Biz, Ernest Renan’ın 1887’de yapmış olduğu ulus tanımını kapsamlı ve geçerli bir tanımlama olarak kabul edebiliriz. 

“Ulus, bir ruhtur. Ruhsal bir ilkedir. Ulus da birey gibi çalışma, özveri ve bağlılık ile dolu bir geçmişin ortak ürünüdür. Geçmişteki ortak başarılara, şimdiki yaşamda da ortak irade ve ülküye sahip olmaktır. Geçmişte, birlik halinde, büyük işler başarmış olmak ve bu başarıyı sürdürmeyi istemek, bir insan topluluğu (kavim) olmak için gerekli olan koşullardır. insan katlandığı özveri ve çektiği ıstırapları artan bir ölçüde sever”. 

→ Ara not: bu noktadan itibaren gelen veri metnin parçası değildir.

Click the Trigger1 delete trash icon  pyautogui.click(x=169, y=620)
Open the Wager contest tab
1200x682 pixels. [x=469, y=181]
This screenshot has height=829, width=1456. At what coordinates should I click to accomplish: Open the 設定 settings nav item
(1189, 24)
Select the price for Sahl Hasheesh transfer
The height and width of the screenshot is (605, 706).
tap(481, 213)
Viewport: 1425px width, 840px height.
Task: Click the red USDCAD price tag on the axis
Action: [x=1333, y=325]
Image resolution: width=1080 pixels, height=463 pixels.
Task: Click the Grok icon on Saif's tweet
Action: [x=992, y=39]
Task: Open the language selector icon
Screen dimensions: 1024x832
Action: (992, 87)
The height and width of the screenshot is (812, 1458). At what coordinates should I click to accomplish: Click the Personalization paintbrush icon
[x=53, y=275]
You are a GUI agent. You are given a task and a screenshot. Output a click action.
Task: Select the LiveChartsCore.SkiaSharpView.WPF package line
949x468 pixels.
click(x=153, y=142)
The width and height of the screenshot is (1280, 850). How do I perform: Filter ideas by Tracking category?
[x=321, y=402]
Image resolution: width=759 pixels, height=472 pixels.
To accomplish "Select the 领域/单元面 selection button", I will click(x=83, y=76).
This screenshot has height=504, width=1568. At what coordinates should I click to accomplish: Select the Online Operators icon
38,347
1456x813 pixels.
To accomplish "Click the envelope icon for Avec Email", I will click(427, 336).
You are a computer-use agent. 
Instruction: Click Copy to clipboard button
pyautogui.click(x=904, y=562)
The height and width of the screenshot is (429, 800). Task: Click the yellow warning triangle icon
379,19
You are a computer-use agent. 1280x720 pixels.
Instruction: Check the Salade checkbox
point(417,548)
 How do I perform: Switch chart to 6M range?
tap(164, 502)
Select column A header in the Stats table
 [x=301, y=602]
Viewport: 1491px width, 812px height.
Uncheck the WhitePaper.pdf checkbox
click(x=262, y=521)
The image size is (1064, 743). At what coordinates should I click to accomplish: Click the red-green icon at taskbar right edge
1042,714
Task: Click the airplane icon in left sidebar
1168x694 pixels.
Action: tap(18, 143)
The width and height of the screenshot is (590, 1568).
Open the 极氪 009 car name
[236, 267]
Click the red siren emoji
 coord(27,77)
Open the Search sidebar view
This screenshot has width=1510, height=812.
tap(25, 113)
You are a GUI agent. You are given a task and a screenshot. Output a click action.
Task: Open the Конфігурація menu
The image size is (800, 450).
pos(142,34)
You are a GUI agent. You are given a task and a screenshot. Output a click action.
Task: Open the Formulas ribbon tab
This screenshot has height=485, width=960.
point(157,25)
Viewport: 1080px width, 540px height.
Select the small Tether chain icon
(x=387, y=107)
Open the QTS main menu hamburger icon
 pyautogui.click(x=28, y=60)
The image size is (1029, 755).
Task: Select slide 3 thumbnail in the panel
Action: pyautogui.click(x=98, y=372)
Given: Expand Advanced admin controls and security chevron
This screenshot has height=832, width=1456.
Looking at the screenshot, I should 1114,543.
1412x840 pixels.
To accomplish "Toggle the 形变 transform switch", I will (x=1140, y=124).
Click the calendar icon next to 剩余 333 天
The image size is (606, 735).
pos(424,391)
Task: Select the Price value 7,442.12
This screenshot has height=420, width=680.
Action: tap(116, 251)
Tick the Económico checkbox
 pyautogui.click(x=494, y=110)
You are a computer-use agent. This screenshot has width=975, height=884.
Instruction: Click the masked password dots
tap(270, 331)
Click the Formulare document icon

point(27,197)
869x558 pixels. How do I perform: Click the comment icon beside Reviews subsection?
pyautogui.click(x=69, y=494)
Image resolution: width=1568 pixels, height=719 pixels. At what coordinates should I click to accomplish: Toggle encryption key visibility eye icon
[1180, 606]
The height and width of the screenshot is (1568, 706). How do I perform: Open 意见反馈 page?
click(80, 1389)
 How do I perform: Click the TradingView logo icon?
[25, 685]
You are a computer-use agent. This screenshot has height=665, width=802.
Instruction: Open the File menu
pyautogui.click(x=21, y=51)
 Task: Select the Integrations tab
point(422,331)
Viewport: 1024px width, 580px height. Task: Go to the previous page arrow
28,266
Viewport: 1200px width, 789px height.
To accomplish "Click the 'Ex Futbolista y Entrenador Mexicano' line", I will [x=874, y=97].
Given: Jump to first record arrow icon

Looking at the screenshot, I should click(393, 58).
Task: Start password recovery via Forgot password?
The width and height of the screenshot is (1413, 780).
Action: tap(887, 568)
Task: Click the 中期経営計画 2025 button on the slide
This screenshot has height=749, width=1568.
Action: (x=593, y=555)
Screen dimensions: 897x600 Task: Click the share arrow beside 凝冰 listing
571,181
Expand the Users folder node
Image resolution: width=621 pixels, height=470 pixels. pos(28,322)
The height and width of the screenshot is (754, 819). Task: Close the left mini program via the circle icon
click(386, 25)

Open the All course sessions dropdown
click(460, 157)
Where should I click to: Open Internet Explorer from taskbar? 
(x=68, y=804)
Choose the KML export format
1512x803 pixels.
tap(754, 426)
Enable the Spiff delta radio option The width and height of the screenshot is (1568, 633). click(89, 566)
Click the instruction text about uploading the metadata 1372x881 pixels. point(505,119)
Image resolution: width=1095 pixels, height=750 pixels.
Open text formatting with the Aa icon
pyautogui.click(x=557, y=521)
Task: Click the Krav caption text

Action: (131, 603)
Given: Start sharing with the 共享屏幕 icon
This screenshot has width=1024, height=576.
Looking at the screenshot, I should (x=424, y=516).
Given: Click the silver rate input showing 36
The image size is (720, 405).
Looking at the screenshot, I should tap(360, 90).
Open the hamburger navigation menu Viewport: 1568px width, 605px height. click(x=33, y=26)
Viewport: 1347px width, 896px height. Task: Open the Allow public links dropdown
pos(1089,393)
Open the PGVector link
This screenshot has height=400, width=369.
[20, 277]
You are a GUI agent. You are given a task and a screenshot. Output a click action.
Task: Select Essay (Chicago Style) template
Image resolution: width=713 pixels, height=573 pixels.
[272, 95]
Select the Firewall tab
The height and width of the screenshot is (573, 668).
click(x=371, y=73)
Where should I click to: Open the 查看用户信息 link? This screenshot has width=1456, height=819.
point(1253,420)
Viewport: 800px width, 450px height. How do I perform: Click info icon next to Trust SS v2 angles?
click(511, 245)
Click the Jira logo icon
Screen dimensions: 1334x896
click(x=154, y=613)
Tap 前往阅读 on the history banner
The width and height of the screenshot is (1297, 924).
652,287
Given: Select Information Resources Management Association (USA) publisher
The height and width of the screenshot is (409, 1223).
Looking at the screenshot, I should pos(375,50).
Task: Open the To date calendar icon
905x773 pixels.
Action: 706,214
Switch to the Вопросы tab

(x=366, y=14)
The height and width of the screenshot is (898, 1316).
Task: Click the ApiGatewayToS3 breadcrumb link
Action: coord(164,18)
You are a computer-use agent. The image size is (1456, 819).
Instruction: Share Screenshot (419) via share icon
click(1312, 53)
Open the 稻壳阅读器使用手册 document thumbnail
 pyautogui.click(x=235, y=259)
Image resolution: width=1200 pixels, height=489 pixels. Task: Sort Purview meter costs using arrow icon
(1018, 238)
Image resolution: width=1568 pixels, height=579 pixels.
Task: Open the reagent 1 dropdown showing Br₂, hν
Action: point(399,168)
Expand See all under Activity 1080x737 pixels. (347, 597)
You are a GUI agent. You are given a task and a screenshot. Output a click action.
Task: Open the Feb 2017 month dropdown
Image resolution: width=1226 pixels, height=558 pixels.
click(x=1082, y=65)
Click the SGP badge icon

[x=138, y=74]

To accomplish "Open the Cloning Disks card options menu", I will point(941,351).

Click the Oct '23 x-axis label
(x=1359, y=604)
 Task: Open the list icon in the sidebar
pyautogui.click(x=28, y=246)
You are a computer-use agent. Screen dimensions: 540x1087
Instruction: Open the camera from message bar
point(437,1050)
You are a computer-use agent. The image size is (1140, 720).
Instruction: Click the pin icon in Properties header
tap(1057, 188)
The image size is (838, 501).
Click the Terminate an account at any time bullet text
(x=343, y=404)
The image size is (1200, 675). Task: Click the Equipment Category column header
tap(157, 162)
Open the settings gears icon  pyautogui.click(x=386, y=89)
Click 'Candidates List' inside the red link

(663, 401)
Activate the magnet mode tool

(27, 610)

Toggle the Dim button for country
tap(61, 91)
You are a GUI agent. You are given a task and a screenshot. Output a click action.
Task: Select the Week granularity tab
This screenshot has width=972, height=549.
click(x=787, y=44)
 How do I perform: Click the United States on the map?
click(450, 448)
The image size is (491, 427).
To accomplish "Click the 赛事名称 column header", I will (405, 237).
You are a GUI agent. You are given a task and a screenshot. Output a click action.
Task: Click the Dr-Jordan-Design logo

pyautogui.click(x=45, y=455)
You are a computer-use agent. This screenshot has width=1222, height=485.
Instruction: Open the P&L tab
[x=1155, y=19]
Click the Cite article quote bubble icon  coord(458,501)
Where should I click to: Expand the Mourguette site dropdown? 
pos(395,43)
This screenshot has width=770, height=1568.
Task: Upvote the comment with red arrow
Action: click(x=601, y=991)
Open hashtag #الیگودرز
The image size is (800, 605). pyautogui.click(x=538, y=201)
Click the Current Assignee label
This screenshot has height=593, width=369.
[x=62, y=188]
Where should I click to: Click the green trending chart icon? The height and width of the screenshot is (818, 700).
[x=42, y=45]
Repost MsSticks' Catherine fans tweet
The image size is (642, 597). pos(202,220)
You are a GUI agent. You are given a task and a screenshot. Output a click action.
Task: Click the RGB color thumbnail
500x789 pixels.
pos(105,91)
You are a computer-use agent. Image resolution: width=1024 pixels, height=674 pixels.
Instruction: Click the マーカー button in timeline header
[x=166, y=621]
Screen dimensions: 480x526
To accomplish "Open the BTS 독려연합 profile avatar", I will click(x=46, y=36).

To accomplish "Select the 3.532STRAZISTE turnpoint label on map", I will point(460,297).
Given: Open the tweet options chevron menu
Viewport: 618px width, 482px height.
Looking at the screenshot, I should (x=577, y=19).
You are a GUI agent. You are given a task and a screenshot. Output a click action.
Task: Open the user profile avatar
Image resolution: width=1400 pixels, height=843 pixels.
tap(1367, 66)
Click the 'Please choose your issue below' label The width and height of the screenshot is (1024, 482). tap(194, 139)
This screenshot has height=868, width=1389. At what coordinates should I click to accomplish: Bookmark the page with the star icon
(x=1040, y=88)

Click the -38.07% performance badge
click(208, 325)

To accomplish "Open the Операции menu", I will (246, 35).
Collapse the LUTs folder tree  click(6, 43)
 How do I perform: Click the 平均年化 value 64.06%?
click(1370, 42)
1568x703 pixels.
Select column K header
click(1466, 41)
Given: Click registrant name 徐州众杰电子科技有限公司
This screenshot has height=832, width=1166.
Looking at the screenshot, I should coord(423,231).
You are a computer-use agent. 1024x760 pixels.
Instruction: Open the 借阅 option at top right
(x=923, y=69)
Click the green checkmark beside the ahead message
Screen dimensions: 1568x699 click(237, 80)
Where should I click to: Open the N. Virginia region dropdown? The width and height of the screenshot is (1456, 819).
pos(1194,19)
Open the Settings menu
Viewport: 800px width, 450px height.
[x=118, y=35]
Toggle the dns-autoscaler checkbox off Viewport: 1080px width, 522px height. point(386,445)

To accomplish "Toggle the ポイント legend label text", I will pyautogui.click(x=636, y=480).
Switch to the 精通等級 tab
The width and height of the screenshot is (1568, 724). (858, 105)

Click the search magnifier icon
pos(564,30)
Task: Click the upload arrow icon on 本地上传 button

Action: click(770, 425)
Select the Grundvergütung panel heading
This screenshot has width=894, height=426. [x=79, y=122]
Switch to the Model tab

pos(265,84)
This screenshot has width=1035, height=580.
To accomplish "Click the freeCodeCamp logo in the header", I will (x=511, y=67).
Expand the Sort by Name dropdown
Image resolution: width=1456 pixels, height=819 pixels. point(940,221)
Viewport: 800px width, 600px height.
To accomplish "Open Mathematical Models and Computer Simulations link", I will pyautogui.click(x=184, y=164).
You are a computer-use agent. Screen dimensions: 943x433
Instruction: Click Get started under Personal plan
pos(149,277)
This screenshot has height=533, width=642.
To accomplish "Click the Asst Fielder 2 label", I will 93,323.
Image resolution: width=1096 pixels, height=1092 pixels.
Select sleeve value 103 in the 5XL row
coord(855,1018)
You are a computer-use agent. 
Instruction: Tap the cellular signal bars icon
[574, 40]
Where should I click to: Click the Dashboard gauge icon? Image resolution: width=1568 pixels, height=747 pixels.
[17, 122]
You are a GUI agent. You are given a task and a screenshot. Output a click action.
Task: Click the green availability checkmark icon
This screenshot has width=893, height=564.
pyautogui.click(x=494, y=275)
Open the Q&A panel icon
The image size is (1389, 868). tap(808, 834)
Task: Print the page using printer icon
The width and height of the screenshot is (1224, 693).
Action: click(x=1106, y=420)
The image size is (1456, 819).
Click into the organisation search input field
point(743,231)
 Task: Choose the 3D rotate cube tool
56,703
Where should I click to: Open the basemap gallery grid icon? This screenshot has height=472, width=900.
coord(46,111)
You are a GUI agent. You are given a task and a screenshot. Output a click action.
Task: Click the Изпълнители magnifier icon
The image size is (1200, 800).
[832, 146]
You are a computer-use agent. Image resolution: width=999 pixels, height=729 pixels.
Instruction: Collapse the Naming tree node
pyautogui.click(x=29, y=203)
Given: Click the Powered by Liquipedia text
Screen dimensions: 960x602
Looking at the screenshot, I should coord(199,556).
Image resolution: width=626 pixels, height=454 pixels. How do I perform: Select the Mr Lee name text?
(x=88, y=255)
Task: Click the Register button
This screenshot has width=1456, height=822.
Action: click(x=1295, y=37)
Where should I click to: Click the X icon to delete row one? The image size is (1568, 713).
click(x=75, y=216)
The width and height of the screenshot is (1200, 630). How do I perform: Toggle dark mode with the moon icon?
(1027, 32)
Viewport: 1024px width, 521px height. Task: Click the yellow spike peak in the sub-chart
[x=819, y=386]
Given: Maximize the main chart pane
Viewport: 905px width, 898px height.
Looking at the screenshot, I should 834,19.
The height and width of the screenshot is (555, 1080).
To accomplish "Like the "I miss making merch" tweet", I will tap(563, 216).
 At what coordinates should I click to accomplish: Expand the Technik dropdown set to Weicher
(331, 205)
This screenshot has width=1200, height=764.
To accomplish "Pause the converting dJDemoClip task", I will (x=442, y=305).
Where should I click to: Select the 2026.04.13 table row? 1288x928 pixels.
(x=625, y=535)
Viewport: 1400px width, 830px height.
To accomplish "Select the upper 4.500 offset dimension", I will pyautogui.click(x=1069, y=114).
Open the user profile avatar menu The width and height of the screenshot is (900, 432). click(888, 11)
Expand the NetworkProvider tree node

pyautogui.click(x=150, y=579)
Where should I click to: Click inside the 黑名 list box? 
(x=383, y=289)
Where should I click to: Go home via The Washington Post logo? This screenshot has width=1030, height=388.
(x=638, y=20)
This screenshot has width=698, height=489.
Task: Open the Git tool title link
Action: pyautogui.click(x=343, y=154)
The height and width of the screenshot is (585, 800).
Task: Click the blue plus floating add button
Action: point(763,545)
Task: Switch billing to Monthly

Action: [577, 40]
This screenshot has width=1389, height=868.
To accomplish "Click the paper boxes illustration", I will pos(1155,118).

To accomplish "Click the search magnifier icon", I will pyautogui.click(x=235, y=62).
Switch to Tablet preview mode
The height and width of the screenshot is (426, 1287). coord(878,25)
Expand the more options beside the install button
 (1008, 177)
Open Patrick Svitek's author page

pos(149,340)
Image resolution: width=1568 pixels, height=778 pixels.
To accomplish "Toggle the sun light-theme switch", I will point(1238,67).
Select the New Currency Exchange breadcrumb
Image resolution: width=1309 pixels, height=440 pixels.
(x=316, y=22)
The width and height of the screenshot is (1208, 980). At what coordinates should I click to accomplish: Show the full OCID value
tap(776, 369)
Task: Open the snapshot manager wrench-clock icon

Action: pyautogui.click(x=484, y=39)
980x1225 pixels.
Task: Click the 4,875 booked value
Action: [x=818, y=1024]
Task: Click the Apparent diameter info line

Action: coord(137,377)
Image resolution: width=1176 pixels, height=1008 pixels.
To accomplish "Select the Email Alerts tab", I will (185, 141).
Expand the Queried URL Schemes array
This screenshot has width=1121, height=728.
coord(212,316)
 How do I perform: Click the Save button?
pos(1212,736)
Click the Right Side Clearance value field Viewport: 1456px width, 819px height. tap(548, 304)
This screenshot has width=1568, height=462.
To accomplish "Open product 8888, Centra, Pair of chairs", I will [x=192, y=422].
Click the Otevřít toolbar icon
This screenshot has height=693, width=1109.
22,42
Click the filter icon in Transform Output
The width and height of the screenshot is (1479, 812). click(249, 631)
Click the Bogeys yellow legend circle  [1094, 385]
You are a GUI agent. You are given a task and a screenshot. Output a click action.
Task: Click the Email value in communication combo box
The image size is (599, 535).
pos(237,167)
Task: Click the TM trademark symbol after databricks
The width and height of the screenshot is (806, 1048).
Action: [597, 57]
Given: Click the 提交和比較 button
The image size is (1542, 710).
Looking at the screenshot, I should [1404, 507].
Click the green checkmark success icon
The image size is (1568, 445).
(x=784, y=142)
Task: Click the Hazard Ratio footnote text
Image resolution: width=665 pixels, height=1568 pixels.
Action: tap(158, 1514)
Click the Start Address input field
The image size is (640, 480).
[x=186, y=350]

Kafkasya’nın etnik yapısını bu düşünce ve ölçütlerle ele alıp değerlendirirsek şöylesine bir tabloyla karşılaşırız: 

(Devam edecek) 

 

Bilgi notları: (HCY) 

(1) Berkok’un kitabını yazdığı yıllarda, olasılıkla 1940’lı yıllarda Britanya, Fransa, Hollanda, Portekiz ve Belçika gibi ülkelerin geniş sömürgeleri vardı. fiimdi ‘Yeni Sömürgecilik’ (Neo-Colonialism) döneminin yaşandığı bilinmektedir. 

(2) Fransa mandat yönetimi döneminde, Fransızlar Suriye’de Lübnan dışında, kuzeybatıda, kıyıda Lazkiye merkezli Alavite (Alevi) ve güneybatıda da Cebel-i Druz (Dürzi) gibi bölgesel özerk yönetimler oluşturmuşlardı. 

(3) Çarlık yönetimi döneminde Kafkasya’daki Adıgeler ‘Kabardey’ ve ‘Çerkes’ (Besleneyler dahil, Kabardeyler dışındaki bütün Adıgeler) biçiminde iki ayrı etnik grup sayılıyordu. 

(4) Rasizm – Anasoyculuk, ırkçılık; Nazi Almanyası’nda Germenleri/Almanları üstün ırk, diğerlerini, özellikle de Yahudi ve Çingeneleri aşağı ırk olarak gören siyasi görüş, faşist ideoloji. 

(5) Kolektivizm – Burada Sovyetlerdeki ortaklaşacı düzen, ‘sosyalist’ toplum kastediliyor.